Exercise description – Your answer should hold all lines of the entries that include the word "with".

[[ Data to examine open ]]

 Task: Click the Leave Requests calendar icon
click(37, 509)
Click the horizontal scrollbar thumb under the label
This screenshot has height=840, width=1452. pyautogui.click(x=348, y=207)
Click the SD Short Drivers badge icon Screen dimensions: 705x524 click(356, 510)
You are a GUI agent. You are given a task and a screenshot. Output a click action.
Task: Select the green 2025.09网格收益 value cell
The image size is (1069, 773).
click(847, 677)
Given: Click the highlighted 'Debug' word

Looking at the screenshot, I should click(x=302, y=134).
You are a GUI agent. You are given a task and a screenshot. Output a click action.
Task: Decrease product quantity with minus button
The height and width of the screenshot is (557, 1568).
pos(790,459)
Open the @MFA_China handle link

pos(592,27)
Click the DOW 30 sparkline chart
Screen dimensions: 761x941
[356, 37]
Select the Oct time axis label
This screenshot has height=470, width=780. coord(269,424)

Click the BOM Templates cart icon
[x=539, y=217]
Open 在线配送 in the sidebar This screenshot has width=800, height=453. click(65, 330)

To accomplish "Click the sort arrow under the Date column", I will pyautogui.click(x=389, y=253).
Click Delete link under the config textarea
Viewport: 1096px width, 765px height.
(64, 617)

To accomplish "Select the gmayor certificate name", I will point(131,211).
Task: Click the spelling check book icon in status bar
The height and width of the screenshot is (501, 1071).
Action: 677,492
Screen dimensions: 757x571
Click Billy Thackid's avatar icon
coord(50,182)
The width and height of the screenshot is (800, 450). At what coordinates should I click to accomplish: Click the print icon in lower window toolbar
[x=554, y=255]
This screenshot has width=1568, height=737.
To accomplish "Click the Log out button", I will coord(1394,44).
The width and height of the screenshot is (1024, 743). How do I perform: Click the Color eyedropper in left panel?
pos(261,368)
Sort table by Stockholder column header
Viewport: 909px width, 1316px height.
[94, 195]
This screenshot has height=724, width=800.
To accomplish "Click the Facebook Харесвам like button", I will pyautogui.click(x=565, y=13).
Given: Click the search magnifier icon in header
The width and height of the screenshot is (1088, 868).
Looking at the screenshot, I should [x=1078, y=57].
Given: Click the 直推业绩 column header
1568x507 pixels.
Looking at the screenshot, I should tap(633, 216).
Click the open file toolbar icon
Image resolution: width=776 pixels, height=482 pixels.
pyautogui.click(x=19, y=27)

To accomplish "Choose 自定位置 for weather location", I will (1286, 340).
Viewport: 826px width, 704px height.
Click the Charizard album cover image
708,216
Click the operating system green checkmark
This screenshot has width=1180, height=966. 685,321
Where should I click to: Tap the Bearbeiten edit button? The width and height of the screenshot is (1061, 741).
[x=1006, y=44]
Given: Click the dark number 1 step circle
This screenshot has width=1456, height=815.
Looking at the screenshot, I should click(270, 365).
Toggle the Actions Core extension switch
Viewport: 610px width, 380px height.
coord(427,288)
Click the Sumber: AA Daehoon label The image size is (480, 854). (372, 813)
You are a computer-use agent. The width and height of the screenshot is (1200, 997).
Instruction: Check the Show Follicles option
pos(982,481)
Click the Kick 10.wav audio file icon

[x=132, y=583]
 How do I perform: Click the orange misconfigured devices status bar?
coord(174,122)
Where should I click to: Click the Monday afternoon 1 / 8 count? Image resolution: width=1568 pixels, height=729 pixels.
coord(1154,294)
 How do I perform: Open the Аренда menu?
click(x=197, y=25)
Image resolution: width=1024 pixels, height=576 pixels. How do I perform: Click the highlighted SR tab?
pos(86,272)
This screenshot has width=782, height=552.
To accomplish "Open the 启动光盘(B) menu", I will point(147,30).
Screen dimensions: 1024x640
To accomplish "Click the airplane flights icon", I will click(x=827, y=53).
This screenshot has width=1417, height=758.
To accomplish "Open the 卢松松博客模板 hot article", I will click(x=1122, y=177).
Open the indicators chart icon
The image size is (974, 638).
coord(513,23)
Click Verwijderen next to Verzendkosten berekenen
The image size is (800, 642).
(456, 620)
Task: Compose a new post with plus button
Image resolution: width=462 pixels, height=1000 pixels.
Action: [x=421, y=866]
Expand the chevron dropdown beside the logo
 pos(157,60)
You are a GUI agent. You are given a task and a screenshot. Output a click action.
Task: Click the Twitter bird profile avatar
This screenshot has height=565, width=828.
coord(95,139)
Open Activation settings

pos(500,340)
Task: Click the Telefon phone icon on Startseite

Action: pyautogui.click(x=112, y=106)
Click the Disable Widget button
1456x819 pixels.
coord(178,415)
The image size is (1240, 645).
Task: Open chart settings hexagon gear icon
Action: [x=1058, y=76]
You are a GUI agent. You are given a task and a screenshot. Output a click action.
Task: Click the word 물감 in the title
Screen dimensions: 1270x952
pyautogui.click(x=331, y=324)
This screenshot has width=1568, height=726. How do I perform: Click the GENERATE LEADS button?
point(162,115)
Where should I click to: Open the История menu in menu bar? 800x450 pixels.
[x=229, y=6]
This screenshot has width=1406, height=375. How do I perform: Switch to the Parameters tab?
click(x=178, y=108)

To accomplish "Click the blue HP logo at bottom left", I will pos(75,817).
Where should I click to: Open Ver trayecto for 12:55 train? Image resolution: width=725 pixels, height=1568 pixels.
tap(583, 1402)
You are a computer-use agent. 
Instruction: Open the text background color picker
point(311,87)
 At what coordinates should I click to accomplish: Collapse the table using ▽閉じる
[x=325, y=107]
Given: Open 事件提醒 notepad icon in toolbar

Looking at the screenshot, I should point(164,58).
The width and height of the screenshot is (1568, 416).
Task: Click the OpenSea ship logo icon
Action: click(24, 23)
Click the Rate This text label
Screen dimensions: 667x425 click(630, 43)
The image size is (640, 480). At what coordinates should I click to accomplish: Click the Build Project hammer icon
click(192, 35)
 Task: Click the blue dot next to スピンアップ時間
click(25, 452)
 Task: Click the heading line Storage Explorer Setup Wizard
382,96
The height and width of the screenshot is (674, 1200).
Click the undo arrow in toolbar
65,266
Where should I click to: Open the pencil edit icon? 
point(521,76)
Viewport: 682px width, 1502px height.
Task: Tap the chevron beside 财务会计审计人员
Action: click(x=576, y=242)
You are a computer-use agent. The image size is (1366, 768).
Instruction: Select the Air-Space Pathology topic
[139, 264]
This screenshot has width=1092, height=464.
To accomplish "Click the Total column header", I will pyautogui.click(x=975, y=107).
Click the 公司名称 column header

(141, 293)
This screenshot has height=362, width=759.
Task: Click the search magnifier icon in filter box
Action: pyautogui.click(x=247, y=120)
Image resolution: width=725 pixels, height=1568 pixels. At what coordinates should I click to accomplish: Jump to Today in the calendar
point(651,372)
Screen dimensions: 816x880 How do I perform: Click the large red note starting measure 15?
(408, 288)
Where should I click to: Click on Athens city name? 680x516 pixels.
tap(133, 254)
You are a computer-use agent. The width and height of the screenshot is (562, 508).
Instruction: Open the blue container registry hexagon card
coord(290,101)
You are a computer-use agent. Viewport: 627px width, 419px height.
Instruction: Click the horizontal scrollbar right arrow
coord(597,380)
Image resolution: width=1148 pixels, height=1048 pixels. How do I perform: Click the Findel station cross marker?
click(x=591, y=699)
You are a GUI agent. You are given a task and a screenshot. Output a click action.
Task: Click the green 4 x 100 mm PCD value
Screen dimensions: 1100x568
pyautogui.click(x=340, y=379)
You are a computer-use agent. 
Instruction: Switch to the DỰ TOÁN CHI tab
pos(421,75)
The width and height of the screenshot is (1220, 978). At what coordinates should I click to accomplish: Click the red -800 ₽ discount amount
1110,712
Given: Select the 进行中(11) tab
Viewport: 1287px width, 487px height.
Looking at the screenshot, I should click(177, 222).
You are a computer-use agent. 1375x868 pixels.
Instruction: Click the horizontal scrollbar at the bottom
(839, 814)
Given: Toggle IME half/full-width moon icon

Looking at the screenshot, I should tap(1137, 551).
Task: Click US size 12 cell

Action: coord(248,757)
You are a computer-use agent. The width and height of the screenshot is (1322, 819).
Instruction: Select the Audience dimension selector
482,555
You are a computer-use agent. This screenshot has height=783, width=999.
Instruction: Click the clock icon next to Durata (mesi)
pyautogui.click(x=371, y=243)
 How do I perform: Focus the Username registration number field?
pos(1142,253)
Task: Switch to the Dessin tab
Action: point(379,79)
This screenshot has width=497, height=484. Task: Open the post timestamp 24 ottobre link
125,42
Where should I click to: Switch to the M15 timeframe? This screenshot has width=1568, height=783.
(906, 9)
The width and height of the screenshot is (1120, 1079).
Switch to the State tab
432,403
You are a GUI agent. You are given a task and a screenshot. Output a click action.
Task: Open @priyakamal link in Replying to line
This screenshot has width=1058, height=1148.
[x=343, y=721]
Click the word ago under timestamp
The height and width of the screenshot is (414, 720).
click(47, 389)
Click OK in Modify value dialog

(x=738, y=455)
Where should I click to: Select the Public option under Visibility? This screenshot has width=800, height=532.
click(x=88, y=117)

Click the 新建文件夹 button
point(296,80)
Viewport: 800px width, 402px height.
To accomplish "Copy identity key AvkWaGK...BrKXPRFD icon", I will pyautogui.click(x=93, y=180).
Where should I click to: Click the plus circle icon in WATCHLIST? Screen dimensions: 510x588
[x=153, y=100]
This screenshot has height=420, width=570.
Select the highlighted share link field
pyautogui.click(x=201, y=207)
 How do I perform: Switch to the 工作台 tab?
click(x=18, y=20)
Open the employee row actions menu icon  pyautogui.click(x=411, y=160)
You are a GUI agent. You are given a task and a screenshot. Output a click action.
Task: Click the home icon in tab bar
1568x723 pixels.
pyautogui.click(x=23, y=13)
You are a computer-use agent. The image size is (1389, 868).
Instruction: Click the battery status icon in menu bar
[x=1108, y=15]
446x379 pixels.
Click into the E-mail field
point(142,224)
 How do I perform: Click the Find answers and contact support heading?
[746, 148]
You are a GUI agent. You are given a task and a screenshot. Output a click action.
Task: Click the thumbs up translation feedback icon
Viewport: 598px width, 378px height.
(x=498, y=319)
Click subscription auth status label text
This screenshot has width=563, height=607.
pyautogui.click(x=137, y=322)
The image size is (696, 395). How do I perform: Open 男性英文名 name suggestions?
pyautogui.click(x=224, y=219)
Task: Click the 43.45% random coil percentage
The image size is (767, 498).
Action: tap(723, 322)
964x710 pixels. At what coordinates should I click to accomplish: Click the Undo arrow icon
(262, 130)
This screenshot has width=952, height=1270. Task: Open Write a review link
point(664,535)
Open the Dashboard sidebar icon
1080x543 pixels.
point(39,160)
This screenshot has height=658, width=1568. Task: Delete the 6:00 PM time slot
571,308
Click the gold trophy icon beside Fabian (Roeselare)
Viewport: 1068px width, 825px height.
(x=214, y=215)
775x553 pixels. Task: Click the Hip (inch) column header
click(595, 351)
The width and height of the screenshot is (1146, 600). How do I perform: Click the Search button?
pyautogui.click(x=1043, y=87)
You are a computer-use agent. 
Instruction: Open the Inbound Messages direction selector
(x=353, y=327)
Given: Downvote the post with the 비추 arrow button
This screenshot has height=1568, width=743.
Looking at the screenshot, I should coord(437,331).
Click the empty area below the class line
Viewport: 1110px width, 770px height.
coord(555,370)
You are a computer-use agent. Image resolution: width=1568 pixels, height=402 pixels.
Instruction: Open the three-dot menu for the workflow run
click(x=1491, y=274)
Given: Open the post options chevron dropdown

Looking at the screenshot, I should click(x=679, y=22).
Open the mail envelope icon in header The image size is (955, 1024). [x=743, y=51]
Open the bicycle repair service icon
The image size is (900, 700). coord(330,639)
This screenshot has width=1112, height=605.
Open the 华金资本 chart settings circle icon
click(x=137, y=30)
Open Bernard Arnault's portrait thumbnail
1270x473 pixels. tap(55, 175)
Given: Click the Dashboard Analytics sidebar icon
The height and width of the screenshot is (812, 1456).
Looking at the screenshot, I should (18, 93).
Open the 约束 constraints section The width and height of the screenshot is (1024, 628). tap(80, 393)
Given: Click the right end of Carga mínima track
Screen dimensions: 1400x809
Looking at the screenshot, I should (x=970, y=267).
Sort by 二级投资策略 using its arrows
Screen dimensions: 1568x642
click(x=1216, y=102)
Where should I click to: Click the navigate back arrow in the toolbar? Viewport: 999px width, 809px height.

[[ Data to examine closed ]]

Task output –
Task: Decrease product quantity with minus button
Task: Compose a new post with plus button
Given: Downvote the post with the 비추 arrow button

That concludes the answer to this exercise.